Filter the entries for the word "heading". Copy each line that has it.

Source data:

——————————

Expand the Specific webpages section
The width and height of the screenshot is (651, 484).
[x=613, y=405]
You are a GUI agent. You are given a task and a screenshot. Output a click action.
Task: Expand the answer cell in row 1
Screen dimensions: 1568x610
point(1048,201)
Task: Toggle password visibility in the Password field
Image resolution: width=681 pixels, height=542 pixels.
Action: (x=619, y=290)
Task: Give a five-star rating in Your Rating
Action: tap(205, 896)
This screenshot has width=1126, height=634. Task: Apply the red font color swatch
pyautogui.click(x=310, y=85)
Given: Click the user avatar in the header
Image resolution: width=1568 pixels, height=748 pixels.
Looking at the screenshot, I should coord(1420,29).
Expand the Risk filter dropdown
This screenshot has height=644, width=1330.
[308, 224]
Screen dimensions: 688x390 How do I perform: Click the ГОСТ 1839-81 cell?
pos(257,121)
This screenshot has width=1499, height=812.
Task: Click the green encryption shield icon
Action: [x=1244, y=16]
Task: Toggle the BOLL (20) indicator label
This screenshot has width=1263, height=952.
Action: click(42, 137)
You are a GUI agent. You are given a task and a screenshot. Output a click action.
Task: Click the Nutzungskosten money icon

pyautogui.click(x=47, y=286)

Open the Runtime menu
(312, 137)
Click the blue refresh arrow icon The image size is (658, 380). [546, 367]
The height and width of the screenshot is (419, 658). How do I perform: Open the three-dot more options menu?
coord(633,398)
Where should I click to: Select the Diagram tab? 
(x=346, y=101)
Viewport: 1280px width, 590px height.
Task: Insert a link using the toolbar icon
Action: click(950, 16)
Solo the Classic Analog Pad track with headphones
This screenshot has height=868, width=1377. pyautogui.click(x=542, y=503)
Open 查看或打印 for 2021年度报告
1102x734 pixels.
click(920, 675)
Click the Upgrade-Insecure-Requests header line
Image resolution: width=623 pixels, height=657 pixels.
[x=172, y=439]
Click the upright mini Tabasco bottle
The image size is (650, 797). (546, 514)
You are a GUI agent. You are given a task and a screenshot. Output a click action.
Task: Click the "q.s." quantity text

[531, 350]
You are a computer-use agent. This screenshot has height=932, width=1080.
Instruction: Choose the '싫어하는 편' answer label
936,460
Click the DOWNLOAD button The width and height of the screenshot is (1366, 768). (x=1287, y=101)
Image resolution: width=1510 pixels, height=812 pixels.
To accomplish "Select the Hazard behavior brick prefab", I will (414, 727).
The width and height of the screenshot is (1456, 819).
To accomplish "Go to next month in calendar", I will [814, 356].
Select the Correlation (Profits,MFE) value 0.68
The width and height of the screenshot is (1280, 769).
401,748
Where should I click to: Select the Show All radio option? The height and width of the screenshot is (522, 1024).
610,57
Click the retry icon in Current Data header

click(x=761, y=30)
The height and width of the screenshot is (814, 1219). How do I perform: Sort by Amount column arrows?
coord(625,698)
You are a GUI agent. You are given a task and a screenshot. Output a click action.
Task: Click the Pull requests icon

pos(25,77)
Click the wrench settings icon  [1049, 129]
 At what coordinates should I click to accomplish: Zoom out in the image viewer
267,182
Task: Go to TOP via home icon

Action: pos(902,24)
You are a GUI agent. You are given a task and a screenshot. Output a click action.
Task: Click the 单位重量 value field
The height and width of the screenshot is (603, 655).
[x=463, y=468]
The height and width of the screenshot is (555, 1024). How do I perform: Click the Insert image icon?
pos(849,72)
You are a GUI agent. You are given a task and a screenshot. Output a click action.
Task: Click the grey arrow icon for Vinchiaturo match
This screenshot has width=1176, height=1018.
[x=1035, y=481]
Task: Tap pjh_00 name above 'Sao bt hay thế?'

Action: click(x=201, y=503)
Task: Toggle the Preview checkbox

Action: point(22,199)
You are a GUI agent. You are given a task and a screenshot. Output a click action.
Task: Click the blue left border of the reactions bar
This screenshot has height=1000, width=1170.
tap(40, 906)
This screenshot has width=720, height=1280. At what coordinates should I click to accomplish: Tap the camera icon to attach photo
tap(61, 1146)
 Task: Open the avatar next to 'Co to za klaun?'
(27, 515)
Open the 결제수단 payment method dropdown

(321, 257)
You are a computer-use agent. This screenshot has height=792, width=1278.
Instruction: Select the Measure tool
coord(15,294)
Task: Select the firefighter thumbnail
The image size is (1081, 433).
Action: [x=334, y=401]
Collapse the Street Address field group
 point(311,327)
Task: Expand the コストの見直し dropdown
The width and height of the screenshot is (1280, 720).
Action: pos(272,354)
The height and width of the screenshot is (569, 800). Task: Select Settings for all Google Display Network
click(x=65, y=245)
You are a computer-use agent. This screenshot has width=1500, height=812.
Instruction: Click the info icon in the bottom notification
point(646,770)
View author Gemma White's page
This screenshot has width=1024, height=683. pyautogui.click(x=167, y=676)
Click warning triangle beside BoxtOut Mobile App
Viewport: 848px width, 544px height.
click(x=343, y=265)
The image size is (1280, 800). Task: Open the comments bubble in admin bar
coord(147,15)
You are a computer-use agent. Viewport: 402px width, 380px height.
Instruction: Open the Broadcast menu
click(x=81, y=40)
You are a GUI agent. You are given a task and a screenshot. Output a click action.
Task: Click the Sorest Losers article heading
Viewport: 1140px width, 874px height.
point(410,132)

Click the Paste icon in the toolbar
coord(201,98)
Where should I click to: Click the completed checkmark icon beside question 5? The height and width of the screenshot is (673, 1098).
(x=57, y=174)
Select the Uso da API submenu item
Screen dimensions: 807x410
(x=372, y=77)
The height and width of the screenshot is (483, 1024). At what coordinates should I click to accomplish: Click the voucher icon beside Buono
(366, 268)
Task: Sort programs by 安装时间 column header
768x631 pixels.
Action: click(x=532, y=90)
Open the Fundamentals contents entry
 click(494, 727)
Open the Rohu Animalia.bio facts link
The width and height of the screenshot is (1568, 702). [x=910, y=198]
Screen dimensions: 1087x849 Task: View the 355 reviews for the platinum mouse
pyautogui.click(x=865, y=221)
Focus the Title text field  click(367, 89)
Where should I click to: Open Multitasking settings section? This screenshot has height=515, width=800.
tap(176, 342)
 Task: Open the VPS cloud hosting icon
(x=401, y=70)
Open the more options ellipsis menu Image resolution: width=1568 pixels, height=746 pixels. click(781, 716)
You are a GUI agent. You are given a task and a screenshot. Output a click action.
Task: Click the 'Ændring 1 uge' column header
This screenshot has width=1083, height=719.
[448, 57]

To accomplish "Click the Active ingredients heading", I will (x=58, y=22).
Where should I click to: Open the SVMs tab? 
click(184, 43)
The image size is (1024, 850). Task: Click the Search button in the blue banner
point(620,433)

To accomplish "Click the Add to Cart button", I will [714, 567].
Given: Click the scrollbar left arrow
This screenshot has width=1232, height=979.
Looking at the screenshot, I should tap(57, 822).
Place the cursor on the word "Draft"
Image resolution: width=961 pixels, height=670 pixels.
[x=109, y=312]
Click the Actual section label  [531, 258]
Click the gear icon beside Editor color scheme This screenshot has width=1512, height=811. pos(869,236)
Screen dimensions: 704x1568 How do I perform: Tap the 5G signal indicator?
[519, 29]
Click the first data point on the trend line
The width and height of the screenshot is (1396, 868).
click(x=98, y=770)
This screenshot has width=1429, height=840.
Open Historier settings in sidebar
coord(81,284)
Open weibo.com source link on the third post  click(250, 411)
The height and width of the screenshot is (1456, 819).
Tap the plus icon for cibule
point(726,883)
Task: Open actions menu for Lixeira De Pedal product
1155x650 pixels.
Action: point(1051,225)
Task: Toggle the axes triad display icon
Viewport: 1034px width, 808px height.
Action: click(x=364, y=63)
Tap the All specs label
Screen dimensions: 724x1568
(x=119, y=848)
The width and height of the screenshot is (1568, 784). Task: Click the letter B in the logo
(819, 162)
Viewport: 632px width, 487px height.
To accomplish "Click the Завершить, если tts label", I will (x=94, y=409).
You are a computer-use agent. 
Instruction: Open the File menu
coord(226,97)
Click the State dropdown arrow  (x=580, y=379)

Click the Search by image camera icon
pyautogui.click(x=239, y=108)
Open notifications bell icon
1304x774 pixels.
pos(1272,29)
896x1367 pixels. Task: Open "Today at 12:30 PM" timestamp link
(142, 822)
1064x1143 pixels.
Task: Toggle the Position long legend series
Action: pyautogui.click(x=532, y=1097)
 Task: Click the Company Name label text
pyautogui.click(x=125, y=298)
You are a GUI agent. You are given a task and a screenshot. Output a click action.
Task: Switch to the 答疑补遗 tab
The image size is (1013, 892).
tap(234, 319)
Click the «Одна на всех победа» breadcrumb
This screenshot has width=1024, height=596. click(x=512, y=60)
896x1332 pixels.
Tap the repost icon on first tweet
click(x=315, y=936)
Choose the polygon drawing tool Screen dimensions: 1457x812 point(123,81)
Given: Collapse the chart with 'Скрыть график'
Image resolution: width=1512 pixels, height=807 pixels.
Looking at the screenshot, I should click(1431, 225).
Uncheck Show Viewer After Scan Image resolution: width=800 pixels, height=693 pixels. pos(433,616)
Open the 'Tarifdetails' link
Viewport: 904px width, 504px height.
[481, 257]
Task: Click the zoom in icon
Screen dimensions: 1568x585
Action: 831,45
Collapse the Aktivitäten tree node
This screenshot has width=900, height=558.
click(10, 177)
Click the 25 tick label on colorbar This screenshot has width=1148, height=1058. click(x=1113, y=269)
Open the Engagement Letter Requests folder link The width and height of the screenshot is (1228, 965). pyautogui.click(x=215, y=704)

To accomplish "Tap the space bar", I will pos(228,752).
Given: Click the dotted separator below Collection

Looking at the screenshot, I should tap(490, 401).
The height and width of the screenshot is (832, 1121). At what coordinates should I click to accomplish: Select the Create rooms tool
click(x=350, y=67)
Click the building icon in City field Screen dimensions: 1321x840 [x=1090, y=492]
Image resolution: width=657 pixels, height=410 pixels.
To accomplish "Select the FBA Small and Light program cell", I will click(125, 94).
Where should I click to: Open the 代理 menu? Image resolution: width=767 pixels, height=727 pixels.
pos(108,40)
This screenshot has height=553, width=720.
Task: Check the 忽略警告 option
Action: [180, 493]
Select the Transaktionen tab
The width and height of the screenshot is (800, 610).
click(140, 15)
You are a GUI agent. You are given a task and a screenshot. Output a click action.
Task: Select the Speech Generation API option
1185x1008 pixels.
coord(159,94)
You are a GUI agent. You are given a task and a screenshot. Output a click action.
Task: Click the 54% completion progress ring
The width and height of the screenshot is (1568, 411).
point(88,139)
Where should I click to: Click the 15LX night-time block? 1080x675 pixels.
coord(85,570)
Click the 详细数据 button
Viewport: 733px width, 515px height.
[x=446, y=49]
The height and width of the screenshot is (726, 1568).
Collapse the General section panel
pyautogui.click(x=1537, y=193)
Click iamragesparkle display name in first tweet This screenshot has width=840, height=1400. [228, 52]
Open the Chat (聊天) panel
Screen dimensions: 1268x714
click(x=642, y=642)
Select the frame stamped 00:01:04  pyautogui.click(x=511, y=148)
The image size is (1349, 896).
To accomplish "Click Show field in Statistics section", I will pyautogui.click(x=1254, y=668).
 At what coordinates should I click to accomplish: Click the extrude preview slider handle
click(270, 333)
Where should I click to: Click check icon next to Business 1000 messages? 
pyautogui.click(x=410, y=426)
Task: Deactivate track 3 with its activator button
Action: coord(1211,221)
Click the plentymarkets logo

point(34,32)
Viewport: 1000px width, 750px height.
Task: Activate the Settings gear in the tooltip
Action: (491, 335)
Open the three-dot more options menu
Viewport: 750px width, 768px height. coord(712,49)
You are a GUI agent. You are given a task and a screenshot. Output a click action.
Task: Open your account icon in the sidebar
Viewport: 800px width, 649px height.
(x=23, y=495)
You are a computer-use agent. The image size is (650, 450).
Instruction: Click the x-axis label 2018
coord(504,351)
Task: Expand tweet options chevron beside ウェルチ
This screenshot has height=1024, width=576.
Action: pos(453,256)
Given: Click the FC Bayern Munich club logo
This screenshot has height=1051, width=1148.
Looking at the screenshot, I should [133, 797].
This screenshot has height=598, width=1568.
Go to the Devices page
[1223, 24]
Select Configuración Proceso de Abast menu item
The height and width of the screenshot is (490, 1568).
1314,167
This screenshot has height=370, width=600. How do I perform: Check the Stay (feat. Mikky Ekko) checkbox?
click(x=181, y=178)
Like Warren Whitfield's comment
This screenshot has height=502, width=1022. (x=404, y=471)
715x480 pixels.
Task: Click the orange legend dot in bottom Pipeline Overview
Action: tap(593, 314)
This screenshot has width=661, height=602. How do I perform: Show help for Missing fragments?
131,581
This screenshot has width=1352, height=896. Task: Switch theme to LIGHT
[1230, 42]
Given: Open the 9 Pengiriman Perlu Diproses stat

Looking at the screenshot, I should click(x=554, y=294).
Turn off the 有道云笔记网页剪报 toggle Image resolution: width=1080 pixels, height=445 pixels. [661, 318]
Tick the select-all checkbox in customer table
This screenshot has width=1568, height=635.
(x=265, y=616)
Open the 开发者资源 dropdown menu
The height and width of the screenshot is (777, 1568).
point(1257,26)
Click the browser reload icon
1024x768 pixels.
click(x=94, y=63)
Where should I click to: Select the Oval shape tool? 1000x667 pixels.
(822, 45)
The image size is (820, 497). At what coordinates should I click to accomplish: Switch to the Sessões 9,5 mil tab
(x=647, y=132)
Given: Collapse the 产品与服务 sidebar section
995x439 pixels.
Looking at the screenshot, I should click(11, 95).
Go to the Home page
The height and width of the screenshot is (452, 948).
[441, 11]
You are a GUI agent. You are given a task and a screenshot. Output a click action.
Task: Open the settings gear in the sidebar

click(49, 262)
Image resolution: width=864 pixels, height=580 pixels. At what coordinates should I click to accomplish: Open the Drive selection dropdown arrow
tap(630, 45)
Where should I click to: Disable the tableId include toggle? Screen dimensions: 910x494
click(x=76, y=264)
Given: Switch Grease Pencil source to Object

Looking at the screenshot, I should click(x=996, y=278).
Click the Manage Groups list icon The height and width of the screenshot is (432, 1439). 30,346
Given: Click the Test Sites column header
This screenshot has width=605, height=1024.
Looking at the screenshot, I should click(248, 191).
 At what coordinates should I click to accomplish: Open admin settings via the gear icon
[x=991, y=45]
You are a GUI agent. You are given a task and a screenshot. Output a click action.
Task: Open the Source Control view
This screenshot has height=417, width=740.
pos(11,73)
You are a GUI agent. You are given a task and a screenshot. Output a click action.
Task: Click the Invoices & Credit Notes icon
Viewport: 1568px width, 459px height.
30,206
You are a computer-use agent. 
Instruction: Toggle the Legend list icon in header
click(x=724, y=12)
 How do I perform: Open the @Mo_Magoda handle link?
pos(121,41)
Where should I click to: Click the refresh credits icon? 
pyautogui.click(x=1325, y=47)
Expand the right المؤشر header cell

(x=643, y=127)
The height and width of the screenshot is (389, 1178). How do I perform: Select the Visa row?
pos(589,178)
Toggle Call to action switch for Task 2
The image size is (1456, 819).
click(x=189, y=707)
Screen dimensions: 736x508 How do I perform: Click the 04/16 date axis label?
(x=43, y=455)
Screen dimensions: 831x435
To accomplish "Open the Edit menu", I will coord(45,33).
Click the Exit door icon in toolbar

——————————

— YOUR SOLUTION —
Task: Click the Sorest Losers article heading
To accomplish "Click the Active ingredients heading", I will (x=58, y=22).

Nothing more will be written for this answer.